During World War II, the Bohr family fled to Sweden to avoid the Nazis. Shortly afterwards, Aage and his father went
to England. During this time, Aage was acting as his father's assistant and secretary, sharing his father's research.
In August 1945, they both returned to Denmark, and Aage resumed his studies, obtaining a master's degree in the following
year with a thesis on some aspects of atomic stopping problems.

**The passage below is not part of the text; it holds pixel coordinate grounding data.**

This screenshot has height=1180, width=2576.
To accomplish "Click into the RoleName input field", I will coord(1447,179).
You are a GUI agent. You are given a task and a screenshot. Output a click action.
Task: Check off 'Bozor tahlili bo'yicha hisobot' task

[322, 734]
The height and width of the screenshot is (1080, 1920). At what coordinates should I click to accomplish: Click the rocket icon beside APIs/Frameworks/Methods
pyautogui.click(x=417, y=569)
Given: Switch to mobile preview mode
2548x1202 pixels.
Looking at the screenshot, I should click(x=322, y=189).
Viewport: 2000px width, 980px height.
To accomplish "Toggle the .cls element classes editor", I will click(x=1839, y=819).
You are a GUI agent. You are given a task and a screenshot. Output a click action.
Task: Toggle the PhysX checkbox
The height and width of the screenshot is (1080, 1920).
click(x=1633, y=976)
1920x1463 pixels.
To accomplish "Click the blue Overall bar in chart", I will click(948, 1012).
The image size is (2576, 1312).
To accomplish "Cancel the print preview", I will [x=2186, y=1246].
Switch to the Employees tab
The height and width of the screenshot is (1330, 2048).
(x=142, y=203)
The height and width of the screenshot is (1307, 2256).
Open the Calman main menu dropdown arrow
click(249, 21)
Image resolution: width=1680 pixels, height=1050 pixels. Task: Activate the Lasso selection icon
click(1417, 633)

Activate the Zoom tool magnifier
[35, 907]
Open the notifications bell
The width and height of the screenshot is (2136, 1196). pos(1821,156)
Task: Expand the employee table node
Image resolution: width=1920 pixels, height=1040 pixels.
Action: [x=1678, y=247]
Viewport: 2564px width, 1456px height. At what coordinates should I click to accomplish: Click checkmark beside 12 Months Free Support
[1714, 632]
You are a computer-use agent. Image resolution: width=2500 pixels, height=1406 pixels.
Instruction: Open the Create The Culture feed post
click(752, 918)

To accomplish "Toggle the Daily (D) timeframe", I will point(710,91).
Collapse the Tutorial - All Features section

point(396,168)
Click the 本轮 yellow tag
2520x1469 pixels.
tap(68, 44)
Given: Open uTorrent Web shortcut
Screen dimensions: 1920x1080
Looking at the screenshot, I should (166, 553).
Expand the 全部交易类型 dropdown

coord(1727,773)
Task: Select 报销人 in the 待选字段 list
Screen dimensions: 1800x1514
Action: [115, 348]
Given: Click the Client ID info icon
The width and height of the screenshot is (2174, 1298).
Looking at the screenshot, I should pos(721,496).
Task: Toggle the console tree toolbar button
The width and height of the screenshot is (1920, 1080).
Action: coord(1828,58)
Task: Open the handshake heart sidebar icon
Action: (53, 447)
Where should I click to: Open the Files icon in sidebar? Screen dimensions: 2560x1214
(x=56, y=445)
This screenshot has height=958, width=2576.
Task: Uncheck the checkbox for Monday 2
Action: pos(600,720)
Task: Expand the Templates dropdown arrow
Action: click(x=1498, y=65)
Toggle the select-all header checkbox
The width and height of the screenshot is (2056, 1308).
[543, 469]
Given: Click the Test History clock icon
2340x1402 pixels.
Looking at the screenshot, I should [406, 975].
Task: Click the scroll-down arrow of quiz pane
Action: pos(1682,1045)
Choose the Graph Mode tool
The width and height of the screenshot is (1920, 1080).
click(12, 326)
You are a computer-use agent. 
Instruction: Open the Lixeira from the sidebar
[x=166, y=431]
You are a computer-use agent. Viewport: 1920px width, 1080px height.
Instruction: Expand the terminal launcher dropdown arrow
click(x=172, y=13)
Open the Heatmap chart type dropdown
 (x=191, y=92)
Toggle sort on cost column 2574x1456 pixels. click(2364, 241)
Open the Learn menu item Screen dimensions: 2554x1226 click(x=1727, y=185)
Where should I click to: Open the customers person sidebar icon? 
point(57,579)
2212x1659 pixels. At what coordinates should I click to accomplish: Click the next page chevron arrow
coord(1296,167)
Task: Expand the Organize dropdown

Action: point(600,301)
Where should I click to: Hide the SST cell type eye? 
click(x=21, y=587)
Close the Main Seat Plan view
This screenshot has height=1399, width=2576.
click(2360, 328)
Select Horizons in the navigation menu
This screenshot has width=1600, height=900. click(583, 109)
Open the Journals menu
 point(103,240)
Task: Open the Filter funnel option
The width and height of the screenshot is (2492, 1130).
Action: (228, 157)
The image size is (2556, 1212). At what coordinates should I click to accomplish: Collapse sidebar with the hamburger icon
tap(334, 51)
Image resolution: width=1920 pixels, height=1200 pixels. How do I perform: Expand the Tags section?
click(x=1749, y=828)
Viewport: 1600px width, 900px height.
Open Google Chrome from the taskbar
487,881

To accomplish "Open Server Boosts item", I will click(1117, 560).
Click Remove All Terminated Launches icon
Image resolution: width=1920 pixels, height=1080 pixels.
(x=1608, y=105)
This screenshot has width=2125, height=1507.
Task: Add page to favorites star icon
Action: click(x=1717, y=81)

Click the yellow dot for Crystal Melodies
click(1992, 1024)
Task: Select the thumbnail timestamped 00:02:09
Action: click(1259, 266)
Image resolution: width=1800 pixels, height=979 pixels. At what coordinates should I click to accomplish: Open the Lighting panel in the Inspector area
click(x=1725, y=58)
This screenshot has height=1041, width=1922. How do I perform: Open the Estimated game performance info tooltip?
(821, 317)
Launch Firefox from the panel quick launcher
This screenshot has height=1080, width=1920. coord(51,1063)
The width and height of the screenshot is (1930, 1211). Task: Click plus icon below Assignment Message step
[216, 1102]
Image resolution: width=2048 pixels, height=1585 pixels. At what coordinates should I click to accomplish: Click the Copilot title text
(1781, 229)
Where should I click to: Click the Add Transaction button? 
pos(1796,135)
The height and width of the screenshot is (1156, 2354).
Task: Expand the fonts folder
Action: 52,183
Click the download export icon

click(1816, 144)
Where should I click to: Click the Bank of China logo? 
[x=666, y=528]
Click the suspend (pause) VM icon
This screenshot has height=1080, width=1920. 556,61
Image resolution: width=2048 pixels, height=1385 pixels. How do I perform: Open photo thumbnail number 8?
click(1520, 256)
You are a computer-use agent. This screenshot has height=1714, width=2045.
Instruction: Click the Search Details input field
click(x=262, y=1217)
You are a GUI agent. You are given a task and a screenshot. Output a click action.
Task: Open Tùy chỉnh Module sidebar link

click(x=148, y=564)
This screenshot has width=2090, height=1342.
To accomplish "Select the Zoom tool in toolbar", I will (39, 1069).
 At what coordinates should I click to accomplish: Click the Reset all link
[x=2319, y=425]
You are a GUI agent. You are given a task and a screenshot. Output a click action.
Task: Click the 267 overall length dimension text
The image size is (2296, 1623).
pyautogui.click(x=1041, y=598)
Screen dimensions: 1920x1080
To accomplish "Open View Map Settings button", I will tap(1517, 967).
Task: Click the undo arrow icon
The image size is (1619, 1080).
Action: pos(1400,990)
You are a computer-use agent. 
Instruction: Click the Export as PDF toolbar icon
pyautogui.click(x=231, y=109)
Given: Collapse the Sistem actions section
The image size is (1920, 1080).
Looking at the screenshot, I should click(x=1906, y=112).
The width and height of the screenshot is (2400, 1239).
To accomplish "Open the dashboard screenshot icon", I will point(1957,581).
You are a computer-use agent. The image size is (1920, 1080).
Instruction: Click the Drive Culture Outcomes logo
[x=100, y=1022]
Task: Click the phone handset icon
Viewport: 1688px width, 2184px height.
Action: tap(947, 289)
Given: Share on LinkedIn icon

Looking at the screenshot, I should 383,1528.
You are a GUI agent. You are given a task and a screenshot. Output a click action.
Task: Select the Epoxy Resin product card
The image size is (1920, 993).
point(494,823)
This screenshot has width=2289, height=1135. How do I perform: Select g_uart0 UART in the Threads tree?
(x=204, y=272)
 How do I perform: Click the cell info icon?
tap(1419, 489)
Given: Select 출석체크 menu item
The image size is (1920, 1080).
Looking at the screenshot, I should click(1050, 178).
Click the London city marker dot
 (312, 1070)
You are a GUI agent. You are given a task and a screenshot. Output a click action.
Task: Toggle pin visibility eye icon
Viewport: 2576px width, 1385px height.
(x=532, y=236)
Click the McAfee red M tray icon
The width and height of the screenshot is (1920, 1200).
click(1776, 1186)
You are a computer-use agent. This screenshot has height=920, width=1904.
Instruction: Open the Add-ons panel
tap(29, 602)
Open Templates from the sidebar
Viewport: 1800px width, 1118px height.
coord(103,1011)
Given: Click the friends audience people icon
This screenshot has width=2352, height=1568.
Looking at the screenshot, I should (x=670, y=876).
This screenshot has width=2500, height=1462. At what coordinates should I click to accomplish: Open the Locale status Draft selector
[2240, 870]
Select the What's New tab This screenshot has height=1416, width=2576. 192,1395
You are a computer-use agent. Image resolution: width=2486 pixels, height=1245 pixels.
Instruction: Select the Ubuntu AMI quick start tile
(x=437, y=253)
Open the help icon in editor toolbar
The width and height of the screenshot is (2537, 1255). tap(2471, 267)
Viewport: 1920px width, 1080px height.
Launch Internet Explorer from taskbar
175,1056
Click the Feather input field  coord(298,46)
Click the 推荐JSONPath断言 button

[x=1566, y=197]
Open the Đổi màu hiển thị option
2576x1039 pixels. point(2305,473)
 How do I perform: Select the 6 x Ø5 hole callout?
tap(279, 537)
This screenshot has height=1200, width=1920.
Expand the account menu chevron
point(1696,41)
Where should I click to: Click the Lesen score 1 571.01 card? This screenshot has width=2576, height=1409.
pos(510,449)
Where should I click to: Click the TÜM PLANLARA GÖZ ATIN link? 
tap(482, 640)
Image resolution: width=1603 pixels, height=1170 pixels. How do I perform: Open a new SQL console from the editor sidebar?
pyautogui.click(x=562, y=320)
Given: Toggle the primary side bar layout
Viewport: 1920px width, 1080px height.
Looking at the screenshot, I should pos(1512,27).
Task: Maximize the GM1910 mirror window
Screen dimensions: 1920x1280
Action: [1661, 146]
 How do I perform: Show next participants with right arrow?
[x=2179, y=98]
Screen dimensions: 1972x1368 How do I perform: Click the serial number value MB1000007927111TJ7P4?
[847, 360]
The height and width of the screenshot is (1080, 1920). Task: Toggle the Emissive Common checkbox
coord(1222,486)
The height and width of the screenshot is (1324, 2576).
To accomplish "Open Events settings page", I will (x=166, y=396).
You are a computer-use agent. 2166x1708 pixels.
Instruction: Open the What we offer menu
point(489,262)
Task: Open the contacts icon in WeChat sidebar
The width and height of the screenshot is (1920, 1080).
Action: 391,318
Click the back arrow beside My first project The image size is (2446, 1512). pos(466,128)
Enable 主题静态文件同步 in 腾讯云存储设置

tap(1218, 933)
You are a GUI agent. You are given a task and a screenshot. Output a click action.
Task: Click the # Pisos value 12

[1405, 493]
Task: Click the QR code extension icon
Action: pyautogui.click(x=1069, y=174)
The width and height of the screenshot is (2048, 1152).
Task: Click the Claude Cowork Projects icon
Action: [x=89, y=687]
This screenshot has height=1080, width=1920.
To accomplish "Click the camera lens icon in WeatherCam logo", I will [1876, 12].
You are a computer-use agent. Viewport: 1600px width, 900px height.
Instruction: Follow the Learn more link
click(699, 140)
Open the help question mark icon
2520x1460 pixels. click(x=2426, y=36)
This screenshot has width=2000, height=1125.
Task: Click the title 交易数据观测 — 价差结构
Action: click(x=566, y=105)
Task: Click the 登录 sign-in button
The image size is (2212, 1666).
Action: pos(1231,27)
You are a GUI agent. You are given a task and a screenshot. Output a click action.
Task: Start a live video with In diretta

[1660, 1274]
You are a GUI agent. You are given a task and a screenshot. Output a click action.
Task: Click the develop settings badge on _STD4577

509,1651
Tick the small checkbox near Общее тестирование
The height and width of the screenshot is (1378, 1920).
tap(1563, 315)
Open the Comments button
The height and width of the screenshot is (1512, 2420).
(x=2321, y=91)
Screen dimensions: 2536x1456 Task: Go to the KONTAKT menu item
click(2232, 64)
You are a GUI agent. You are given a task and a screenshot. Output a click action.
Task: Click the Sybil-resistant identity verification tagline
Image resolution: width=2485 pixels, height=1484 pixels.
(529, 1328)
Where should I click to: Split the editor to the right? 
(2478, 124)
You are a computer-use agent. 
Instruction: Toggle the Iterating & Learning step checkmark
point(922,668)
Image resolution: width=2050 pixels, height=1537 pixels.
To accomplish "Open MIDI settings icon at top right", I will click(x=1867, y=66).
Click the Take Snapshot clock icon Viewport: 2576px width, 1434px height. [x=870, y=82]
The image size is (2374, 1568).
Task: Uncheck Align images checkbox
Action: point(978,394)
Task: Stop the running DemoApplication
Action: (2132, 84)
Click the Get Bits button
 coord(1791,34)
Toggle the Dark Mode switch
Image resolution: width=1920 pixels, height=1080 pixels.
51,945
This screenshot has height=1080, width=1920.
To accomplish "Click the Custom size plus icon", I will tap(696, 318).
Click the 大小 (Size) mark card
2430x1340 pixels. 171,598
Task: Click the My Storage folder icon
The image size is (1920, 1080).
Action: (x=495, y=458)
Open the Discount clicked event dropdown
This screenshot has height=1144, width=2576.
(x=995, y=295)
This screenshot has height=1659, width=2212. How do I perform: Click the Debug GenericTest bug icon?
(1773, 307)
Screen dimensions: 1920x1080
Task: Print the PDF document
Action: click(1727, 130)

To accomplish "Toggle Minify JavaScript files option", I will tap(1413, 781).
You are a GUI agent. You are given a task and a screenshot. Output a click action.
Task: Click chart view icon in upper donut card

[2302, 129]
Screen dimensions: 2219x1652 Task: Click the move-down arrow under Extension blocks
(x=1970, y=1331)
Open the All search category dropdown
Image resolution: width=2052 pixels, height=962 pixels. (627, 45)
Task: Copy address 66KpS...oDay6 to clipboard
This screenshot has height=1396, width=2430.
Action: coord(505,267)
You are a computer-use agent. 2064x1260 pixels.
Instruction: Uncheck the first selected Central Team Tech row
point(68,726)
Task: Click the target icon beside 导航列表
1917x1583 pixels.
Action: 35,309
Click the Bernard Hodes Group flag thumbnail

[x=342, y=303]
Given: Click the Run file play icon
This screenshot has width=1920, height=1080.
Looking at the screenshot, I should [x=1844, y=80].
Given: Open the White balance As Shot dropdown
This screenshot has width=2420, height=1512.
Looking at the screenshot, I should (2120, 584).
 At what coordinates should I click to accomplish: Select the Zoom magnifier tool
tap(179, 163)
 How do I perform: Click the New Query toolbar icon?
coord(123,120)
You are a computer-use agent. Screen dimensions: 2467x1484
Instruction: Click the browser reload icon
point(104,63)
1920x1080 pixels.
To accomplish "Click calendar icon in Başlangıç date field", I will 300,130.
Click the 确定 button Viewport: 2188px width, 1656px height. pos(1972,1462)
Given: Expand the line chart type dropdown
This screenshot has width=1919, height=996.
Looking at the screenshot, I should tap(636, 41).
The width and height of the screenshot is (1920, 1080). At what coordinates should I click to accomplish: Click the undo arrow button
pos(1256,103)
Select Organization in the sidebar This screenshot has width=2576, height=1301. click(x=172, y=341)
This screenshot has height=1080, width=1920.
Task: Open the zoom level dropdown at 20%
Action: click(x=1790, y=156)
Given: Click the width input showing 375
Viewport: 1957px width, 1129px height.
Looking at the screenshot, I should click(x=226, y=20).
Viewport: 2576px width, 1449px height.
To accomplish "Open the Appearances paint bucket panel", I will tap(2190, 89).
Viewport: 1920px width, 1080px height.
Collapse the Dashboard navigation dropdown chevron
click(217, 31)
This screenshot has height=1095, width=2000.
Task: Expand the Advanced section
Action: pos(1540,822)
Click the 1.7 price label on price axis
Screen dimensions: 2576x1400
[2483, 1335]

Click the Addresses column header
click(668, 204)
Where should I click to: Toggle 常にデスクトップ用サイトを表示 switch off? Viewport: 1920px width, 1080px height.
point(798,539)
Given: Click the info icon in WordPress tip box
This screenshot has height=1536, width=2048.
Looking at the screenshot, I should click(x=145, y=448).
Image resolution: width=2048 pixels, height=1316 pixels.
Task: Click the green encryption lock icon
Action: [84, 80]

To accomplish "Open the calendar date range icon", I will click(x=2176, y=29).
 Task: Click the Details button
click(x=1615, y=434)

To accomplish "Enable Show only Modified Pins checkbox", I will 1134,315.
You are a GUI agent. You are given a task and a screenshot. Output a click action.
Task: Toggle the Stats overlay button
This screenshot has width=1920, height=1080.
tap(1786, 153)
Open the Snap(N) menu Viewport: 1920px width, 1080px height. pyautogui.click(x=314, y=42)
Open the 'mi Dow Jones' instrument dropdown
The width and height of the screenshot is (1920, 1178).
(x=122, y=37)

In 1948, Aage joined the Institute for Advanced Study at Princeton University, and from there went to Columbia
University, where he discussed a newly discovered effect in the hyperfine structure of deuterium with
I. I. Rabi. He then returned to Copenhagen as a fellow of Niels Bohr Institute, and became professor of
Copenhagen University in 1956. After the death of his father in 1962, Aage followed him as the director of the Institute
until 1970.
Working with Mottelson in Copenhagen, Aage Bohr summarized current knowledge of nuclear structure in a monograph, of
which the first volume, Single-Particle Motion, appeared in 1969, and the second volume, Nuclear
Deformations, in 1975. Their efforts on this project and their collaboration on nuclear theory led them both to receive
the 1975 Nobel Prize in Physics, which they shared with Rainwater, for research on the quantum mechanical
description of nucleons orbiting inside a wobbly rotating droplet.